→ **WORK INSTRUCTIONS**: Please find every line in the entries below that contains the string "navigation", and copy it.

→ **DATA UNDER STUDY**:

# # # #

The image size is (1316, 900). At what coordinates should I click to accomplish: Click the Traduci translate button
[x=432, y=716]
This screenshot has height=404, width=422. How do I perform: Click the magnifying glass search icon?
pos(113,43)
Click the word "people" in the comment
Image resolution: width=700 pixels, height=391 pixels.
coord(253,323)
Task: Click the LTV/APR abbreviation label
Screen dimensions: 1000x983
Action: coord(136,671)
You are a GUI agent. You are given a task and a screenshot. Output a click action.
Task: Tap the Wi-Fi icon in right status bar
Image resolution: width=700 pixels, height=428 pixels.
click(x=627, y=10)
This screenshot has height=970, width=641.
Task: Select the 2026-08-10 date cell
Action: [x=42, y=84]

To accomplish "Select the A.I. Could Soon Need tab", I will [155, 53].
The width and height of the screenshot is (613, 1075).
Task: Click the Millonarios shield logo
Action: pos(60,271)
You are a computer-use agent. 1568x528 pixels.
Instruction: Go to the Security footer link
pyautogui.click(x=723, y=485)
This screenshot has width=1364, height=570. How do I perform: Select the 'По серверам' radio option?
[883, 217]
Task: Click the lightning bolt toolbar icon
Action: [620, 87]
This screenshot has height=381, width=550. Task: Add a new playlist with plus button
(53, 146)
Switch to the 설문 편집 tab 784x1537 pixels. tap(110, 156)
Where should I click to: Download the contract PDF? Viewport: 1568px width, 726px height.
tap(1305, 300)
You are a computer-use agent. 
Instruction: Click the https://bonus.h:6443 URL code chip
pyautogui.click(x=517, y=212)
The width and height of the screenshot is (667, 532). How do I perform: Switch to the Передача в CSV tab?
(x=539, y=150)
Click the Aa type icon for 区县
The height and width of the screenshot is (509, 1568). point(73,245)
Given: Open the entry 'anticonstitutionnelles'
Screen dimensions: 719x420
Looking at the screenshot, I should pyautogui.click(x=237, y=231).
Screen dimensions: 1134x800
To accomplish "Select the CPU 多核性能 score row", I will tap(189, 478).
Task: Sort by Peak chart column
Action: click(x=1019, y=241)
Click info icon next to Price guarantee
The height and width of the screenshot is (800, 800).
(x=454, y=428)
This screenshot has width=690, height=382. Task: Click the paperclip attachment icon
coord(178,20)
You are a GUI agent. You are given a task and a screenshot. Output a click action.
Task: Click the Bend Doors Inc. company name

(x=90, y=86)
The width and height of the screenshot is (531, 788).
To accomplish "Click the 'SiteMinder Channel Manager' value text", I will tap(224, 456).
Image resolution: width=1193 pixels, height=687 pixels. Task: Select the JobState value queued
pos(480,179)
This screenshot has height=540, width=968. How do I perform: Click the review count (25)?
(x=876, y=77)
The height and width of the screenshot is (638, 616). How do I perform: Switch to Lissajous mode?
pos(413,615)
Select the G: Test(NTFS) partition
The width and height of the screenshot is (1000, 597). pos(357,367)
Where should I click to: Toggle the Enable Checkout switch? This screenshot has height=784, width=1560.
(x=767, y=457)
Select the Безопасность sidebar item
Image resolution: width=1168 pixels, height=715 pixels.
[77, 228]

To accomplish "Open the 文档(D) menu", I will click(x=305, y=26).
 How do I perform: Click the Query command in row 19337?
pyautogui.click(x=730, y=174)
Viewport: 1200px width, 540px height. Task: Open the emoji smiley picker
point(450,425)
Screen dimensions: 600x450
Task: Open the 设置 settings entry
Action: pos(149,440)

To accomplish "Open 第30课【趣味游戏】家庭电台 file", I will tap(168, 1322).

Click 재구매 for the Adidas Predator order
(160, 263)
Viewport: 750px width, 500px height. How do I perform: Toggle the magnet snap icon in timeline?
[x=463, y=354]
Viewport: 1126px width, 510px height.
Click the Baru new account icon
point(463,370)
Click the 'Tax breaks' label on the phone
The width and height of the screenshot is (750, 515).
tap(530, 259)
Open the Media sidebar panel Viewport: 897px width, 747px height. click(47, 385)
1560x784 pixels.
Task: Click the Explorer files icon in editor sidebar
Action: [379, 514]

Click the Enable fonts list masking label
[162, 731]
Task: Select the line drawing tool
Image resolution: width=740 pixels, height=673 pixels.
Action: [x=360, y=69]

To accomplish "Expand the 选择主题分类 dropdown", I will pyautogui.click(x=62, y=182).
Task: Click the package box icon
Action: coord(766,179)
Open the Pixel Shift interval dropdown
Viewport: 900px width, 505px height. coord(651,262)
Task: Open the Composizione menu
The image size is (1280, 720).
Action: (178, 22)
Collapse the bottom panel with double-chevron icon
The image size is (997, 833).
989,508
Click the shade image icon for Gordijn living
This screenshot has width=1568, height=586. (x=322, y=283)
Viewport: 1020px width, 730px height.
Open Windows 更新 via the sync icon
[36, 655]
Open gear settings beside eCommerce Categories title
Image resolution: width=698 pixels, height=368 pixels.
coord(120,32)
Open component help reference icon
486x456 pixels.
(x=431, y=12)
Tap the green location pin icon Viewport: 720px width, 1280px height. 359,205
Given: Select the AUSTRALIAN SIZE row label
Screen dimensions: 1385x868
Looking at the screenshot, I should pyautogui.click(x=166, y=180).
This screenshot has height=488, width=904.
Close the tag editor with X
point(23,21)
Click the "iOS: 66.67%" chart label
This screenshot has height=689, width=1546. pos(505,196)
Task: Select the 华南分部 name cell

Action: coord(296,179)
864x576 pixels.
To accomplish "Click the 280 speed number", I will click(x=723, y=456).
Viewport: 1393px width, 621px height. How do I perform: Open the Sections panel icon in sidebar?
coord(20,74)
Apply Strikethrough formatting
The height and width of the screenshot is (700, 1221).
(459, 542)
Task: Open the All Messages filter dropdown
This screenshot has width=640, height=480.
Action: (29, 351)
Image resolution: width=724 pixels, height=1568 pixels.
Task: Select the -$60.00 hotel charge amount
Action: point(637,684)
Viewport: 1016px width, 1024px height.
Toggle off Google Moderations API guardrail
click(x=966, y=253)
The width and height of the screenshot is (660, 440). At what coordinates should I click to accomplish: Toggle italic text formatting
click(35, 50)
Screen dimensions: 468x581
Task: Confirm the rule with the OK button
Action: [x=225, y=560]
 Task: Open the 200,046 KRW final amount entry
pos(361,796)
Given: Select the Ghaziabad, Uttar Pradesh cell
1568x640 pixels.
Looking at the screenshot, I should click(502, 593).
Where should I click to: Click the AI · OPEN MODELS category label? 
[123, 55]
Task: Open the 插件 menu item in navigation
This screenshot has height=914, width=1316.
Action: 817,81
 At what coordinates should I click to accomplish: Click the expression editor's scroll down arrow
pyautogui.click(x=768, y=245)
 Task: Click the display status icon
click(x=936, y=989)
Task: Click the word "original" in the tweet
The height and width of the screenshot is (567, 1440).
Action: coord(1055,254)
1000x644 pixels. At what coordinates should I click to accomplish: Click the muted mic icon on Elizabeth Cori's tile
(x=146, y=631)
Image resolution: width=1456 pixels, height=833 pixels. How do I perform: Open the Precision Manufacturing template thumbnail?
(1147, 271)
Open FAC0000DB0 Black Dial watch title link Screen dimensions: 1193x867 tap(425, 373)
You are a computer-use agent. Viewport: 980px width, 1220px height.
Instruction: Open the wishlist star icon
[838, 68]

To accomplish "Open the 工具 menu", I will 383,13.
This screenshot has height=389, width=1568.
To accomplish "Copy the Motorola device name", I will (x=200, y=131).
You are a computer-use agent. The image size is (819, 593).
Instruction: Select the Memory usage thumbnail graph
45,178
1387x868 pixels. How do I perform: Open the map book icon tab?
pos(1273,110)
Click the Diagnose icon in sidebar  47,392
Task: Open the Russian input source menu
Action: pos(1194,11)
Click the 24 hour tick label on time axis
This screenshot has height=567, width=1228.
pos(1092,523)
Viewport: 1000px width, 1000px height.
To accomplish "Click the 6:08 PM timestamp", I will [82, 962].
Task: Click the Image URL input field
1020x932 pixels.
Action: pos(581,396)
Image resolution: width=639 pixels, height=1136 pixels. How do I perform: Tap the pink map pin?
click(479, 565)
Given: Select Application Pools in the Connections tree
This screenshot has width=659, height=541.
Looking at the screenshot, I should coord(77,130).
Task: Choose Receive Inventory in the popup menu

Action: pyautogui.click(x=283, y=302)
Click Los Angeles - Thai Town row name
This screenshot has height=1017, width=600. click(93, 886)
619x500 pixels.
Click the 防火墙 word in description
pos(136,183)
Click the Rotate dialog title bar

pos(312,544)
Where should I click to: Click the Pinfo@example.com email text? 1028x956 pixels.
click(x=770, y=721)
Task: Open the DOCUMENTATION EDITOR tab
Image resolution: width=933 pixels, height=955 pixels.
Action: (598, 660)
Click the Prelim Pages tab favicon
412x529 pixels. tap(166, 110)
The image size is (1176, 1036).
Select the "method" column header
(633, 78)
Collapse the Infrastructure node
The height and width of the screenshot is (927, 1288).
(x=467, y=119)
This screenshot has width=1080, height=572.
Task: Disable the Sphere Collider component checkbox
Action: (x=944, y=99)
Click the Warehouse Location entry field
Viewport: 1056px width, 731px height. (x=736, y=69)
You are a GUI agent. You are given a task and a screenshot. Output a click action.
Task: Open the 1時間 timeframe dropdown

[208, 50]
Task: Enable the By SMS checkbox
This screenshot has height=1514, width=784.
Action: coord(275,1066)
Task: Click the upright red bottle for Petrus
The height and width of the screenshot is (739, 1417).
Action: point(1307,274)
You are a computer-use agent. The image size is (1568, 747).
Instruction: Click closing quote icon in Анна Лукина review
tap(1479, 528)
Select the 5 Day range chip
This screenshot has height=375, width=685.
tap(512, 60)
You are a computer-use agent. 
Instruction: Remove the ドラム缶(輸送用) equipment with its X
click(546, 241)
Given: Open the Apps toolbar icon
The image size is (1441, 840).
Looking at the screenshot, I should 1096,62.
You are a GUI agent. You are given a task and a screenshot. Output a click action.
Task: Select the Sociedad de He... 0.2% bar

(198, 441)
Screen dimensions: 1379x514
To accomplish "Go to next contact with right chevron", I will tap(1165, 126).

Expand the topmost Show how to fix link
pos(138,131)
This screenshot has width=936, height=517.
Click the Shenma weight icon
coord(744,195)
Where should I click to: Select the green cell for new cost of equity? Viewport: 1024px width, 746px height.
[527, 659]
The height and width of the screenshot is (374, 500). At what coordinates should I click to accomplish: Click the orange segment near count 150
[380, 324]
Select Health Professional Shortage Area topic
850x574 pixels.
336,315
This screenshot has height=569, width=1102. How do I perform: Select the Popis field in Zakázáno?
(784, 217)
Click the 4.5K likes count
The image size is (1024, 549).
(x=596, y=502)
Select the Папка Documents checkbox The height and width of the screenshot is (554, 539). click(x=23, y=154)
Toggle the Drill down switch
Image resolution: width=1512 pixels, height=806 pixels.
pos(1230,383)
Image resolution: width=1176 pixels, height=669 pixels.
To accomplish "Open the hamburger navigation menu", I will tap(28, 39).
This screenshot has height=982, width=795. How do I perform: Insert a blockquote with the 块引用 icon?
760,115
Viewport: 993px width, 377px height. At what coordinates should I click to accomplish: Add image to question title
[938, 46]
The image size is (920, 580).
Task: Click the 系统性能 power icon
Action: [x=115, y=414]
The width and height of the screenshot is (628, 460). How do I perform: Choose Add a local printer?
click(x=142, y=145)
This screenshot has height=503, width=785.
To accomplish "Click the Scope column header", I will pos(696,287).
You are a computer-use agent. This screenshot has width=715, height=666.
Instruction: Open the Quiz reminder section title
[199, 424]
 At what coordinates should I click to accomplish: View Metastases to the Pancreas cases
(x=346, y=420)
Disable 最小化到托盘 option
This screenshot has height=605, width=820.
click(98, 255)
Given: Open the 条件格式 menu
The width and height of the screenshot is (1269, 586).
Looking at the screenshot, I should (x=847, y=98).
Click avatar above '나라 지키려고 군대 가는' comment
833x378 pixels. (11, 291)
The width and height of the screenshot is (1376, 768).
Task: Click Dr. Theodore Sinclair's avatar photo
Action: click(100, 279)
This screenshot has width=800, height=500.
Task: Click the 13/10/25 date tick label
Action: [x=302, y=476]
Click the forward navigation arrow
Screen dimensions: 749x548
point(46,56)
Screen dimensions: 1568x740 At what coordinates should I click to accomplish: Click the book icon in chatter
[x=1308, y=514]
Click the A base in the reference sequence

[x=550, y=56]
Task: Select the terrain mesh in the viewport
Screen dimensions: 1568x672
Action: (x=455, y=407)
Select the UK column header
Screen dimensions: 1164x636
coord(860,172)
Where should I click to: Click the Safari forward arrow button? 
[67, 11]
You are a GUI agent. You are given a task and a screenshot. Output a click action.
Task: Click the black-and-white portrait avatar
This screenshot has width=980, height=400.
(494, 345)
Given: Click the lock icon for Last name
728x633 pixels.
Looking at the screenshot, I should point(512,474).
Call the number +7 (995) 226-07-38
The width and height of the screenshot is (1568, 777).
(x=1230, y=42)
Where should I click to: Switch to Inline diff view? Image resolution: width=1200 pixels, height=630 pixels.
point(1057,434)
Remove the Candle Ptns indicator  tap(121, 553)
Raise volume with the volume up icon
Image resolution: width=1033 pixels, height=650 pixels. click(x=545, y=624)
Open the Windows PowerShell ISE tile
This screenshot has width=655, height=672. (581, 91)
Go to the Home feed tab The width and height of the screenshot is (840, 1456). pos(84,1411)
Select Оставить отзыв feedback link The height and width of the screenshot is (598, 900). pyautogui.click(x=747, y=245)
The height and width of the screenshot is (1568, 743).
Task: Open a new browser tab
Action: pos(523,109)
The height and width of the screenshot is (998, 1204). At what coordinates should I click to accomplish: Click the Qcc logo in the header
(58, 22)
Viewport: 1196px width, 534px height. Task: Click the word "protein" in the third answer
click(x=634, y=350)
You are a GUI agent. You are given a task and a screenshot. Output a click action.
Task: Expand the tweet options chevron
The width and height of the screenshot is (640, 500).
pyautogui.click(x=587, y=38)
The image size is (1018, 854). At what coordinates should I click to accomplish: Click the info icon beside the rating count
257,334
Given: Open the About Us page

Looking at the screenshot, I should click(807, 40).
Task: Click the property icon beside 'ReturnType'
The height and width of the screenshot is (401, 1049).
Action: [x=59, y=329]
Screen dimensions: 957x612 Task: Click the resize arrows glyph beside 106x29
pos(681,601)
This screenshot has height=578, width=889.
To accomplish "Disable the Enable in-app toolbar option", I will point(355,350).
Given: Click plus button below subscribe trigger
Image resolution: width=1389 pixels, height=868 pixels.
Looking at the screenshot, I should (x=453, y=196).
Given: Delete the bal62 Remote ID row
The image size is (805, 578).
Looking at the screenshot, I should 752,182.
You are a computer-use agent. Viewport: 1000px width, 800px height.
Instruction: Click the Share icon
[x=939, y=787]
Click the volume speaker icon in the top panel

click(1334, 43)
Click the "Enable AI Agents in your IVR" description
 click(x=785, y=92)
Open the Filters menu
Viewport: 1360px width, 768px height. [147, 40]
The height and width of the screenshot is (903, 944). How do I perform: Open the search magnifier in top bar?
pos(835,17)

# # # #

→ **RESPONSE BOX**:
Task: Open the 插件 menu item in navigation
To accomplish "Open the hamburger navigation menu", I will tap(28, 39).
Click the forward navigation arrow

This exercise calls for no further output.